**Exercise**
Note every line in the entries that contains the string "Pferdefutter", and copy it.

**Extracted data**
----------

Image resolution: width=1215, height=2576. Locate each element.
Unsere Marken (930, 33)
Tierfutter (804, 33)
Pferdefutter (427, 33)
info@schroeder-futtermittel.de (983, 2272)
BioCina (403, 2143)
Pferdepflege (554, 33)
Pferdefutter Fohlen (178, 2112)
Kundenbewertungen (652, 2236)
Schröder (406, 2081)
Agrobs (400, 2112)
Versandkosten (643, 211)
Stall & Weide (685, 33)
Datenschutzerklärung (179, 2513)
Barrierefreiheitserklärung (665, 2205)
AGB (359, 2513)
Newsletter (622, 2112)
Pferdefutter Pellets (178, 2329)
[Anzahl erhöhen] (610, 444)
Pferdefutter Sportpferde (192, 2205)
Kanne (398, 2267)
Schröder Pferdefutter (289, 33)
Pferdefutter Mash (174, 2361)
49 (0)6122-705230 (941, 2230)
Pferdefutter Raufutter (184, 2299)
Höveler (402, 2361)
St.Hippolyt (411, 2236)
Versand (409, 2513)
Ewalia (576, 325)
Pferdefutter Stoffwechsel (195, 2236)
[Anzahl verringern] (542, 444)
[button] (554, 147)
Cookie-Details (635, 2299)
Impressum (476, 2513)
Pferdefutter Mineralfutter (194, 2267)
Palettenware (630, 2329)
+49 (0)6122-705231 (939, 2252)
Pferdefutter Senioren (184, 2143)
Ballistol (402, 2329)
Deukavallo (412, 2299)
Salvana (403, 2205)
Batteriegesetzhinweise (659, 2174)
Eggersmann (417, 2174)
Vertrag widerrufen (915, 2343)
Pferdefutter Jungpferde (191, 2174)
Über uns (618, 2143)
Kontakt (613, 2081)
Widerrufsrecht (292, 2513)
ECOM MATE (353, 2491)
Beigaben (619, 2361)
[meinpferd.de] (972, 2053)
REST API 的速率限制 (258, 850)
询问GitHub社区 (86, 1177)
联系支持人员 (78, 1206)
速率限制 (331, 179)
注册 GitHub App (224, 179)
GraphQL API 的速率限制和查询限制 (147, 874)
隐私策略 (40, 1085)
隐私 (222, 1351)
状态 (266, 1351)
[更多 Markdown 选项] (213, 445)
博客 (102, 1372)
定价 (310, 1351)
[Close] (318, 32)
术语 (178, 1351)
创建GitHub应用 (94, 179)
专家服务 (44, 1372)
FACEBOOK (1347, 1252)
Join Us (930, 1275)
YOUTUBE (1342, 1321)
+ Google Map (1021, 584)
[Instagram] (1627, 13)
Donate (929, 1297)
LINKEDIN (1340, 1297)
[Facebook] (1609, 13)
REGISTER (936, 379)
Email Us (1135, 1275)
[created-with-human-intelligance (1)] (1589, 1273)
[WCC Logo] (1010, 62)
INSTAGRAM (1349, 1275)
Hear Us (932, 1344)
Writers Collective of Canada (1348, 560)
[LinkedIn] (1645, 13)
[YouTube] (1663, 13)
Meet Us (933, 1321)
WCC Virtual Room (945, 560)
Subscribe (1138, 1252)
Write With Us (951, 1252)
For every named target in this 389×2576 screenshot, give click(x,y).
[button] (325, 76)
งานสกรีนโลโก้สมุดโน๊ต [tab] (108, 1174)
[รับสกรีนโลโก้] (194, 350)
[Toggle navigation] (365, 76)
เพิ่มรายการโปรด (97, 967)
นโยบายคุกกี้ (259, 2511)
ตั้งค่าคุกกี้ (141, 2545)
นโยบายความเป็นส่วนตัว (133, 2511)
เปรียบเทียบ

----------

**Output below**
Pferdefutter (427, 33)
Pferdefutter Fohlen (178, 2112)
Pferdefutter Pellets (178, 2329)
Pferdefutter Sportpferde (192, 2205)
Schröder Pferdefutter (289, 33)
Pferdefutter Mash (174, 2361)
Pferdefutter Raufutter (184, 2299)
Pferdefutter Stoffwechsel (195, 2236)
Pferdefutter Mineralfutter (194, 2267)
Pferdefutter Senioren (184, 2143)
Pferdefutter Jungpferde (191, 2174)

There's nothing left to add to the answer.